I'm doing a data import from another application into a Datomic DB, and I'm a little uncertain that I've got all ofmy bases covered when it comes to mapping the source database's values onto my own entities.
I was thinking an attribute like :tag/bad-import would be a handy thing to append to the entity when I'm transacting so I've got a really easy thing to query for when checking the import.
But if y'all have a different and/or better system, or some experience reports around what worked and didn't work for you in prod, I'd love to hear it.
What makes you know something is a :tag/bad-import? Is it when an import job fails in the middle? or when the conversion from the external entity types to your own may be shoddy?
I'm not sure how closely related this is but it seems adjacent and is fresh on my mind
I've been working on importing some data that is essentially a bunch of records with strings for all the values, even though they are often semantically numbers/instants/enums/etc and there's no real safe way to parse them. There's also a lot of attributes in the source data, and I only need a small subset and I don't really want to have to make decisions about everything up front. So I've just been importing the ALL raw data into datomic as strings ("automatically" deriving schema for the attributes), eg
{:raw.RecordType/name "product1" :raw.RecordType/price "123.00" ...}
then I have a higher level, where, when I actually want to use an attribute in my app I'll add a corresponding attribute, manually adding schema for it with the type I actually want (even if I still just want a string):
{:app.RecordType/name "product1" :app.RecordType/price 123.00M ...}
And then I have a job that goes through the raw data and transacts the derived app level data.
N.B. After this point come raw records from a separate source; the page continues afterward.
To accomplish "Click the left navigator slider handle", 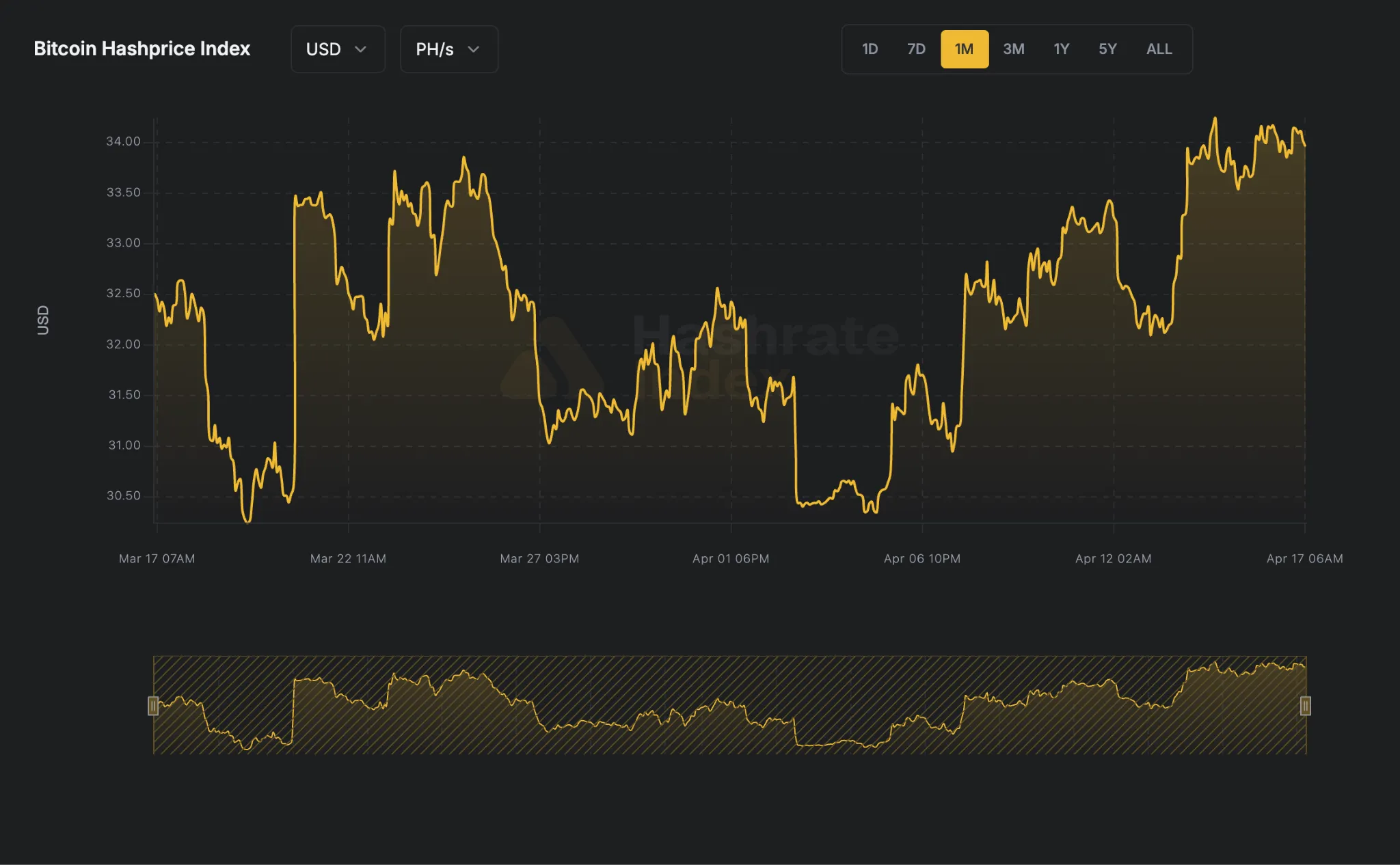I will click(154, 706).
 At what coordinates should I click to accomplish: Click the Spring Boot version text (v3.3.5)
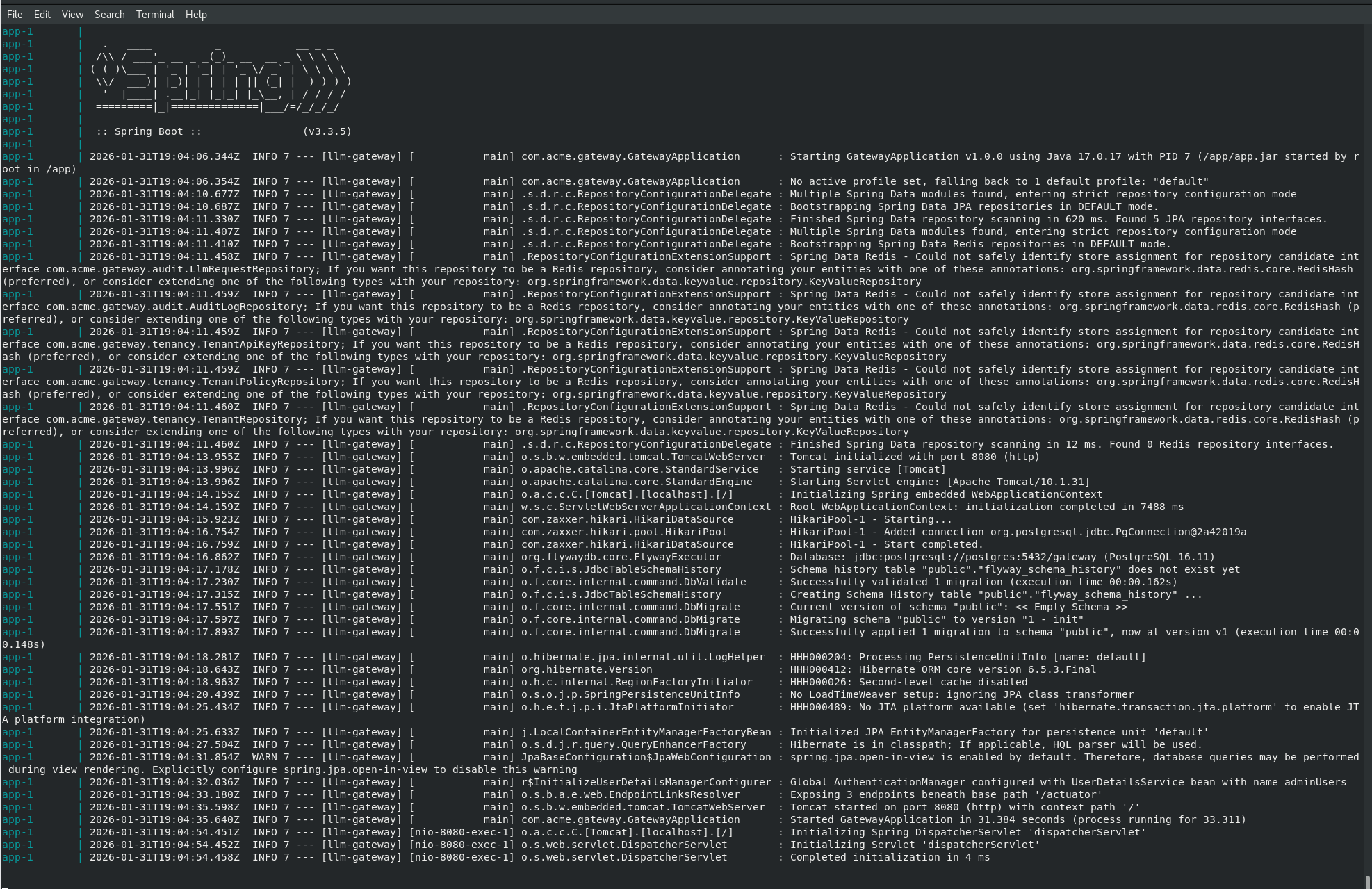pos(327,131)
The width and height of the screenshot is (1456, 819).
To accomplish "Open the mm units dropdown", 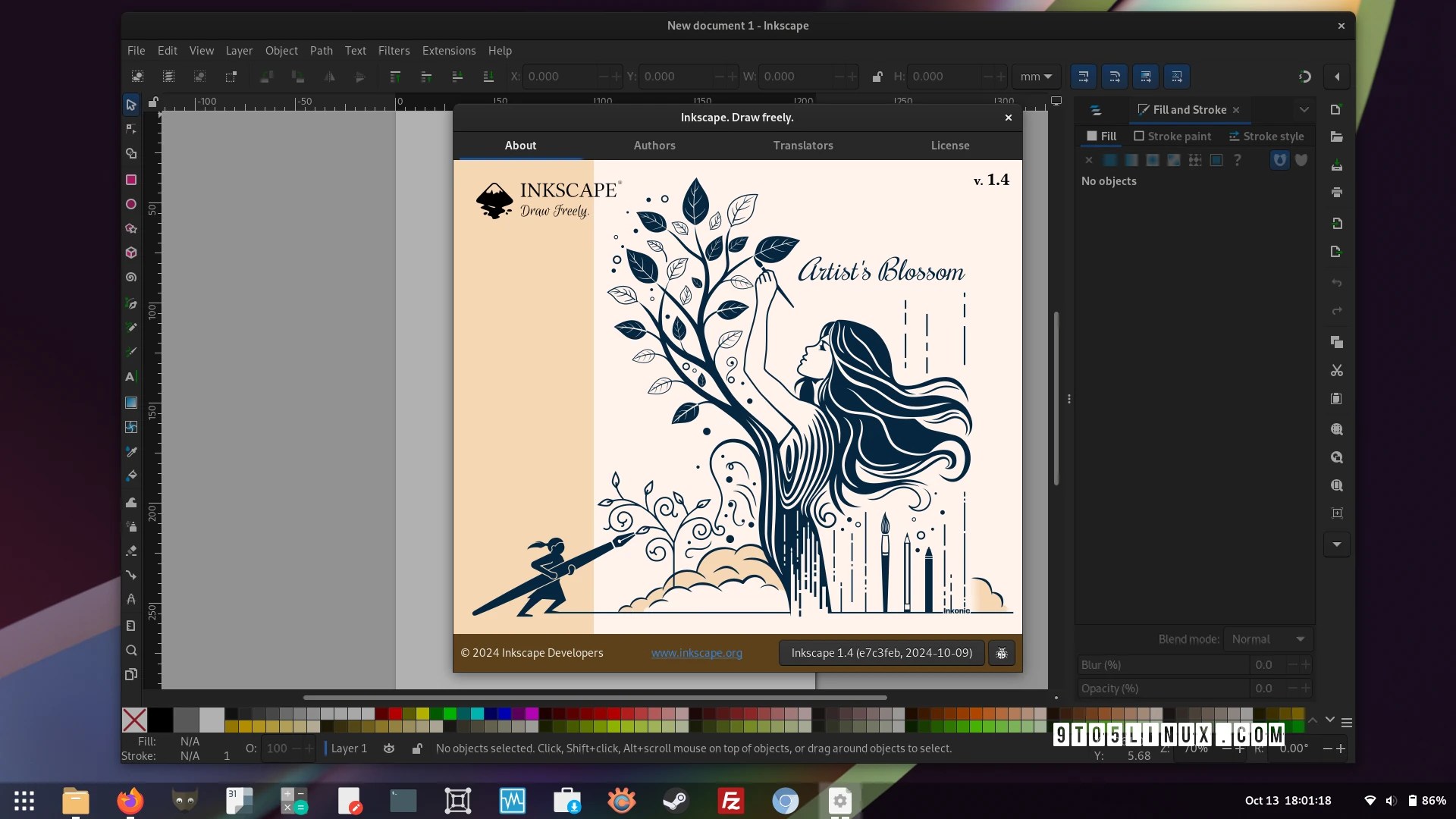I will coord(1036,77).
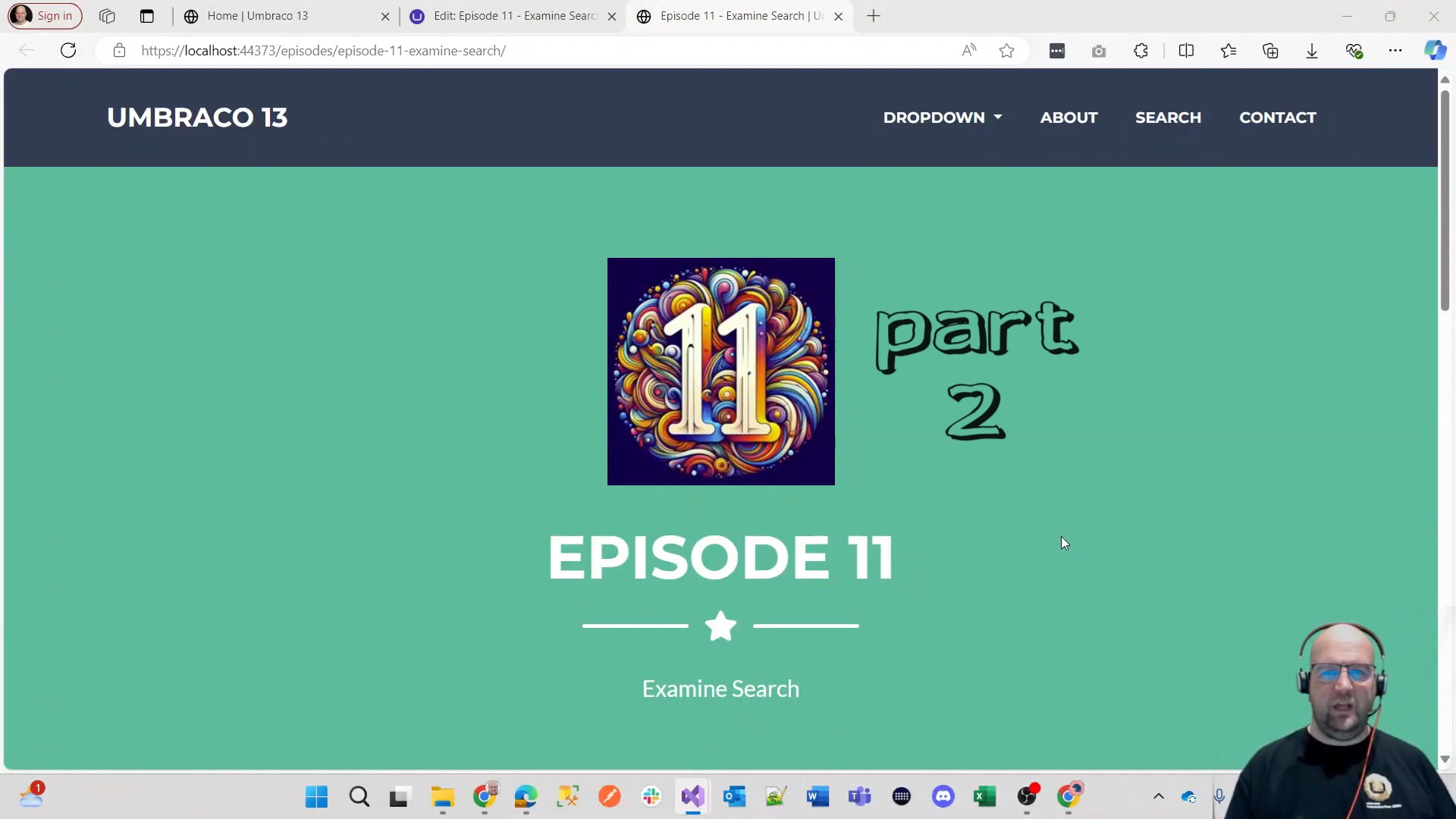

This way I have all the raw data dumped into datomic which itself is very useful to explore, but I know at my app layer is fully curated and all my assumptions can be checked during the raw->app derivation process.
I think this is something like the https://dataengineering.wiki/Concepts/Data+Architecture/Medallion+ArchitectureI’ve done similar things with a :system/admin-notes attribute before. It was definitely helpful when trying to figure out what happened with a particular entity.
@jjttjj > when the conversion from the external entity types to your own may be shoddy? This is exactly the situation: there are entities in the source database with attributes which I'm pretty sure I have mapped over to my own via keywords, but there may be attributes out there that I haven't accounted for, and if one sneaks into my database, I want a super obvious indicator that there's an entity with an attribute in there that I haven't mapped onto my own model. Starting with the raw strings and then gradually refining up to a fully curated and typed set of data when the set of raw strings becomes more or less "known" is an approach I hadn't considered at all. Cool way to both ingest data and not prematurely reject something out of hand because it doesn't map onto your early, preconceived notion of what this external data source contains. > And then I have a job that goes through the raw data and transacts the derived app level data. I'm using Conformity for exactly this, and it has worked quite well: https://github.com/qtrfeast/conformity > I think this is something like the https://dataengineering.wiki/Concepts/Data+Architecture/Medallion+Architecture Super cool concept with Medallion Architecture! I had not heard of that before, and it will be a great model to inform my thinking about these kinds of tasks.